Diving into these sources so that you don’t need to, footnote 9 is a pleasant reminder that I ought to weblog sooner or later about James Fishkin’s deliberate polling methodology within the context of whether or not we are able to ever get Northern Irish folks to agree on something. Nan Ransohoff lately had the misfortune of listening to me discuss this literature in additional element than she might have probably needed to clarify why my reply to her query of “What can different international locations be taught from what Eire has executed nicely in coverage?” was not “residents’ assemblies”.
In footnote 60, Hugo Mercier’s heterodox “argumentative concept of purpose” is cited as “proof” of the next declare:
Does the declare that individuals generally need to win arguments, slightly than come to a mutually agreeable end result, really want a quotation? Even when one way or the other the reply is sure, why would that quotation be one extraordinarily particular and extremely disputed speculation in cognitive science, that’s largely irrelevant to the declare as said in the primary textual content? (Sorry for being imply.)
This additionally jogged my memory that I’ve a ten,000-word absurdly bloated draft of a weblog responding to Mercier and Sperber’s argumentative concept of purpose, which I by no means completed on time to undergo the Astral Codex Ten e-book evaluate contest. It might or could not ever see the sunshine of day; if you wish to learn a duplicate and let me know whether or not it’s salvageable, you are able to do so right here.

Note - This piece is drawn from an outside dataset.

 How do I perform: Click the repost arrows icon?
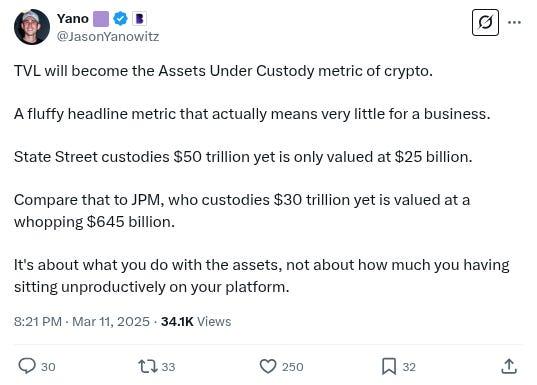(148, 367)
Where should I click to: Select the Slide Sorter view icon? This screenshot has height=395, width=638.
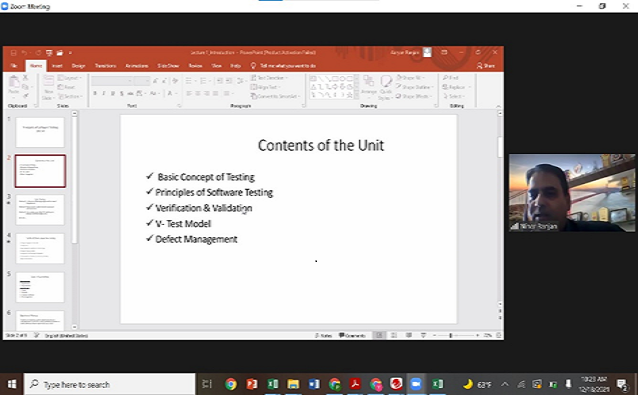pos(394,335)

This was the second time within the political science group that I used to be instinctively sympathetic with the thought of a paper, however annoyed with the sloppiness of the execution. One suspects that if I preserve coming throughout as so pedantic, they’re going to kick me out.
Movies and video
1. Joshua Oppenheimer, The Act of Killing. It is a documentary in regards to the genocide of alleged communist sympathisers and ethnic Chinese language following the 1965 coup by which Suharto got here to energy in Indonesia. Provided that the governments for the reason that transition to democracy have nonetheless been sympathetic to Suharto, very minimal archives have been launched, and it’s unknown what number of had been killed, even to the closest million. To make this movie, Joshua Oppenheimer spent a number of years dwelling in Indonesia and studying to talk fluent Indonesian, for the needs of filming and partially befriending the perpetrators, who fortunately volunteered to reenact the executions.

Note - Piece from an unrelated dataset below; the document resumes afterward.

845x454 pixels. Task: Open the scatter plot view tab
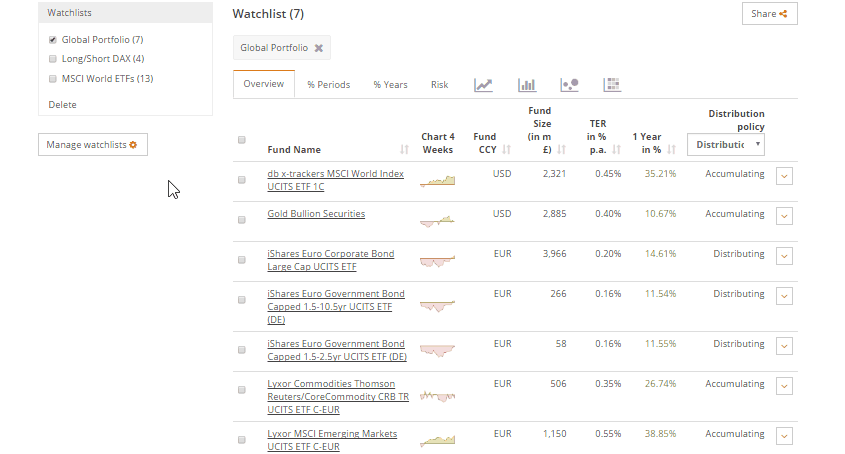tap(569, 85)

I feel The Act of Killing is a superb achievement, and deserves its repute as probably the best documentary of all time. As somebody who has watched a good quantity of Ken Burns, that is in a totally totally different league.

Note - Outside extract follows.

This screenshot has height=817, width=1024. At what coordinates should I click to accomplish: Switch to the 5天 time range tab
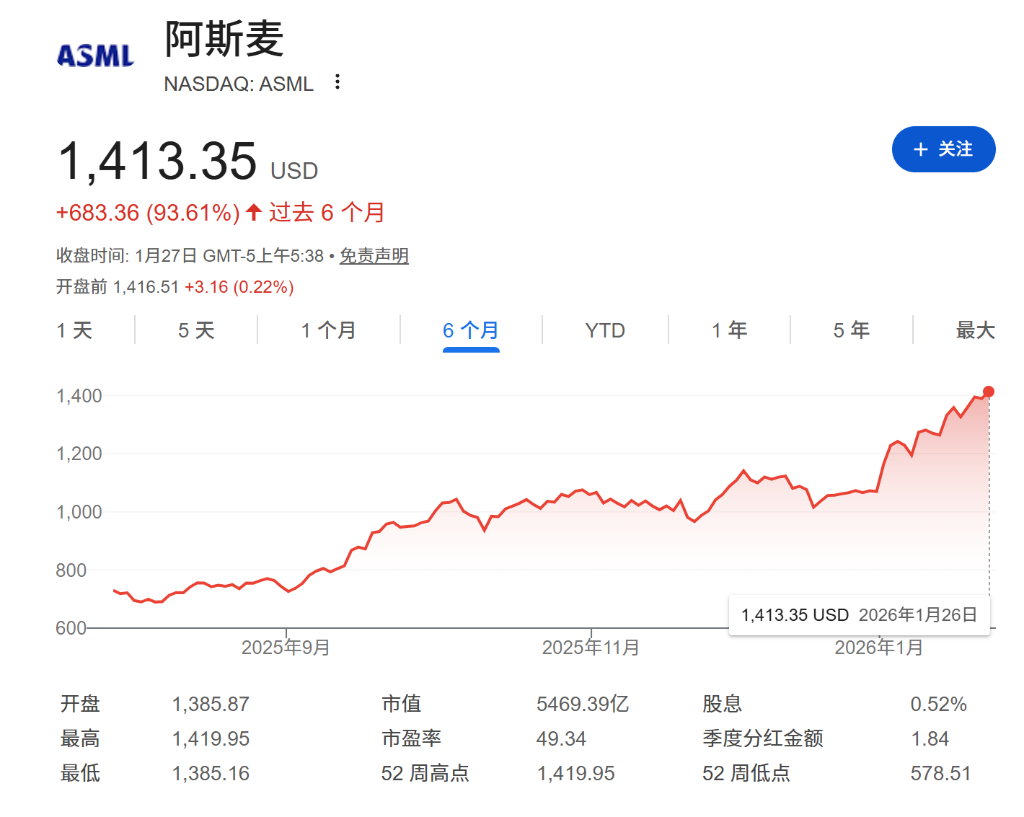195,329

2. Lastly, from YouTube, now we have Bob James and Tame Impala on NPR Tiny Desk. I’ve additionally been watching footage from the Chinese language Cultural Revolution. Lastly, a speculative discuss: cosmological pure choice as conceptual infrastructure for AI alignment. That’s from the ODYSSEY convention, the second within the ILIAD sequence of alignment occasions. Confusingly, the all-caps titles don’t appear to point an acronym, though some backronyms have been recommended (“Worldwide League of Clever Agent Deconfusion”). I’ll purchase dinner for the primary one who can give you a great AI security backronym for EPIC OF GILGAMESH.
You’ll be able to learn the total model of Sam’s November hyperlinks right here.
[1] Additionally a great time to be reminded that value-added tax creates much less pointless ache than gross sales tax.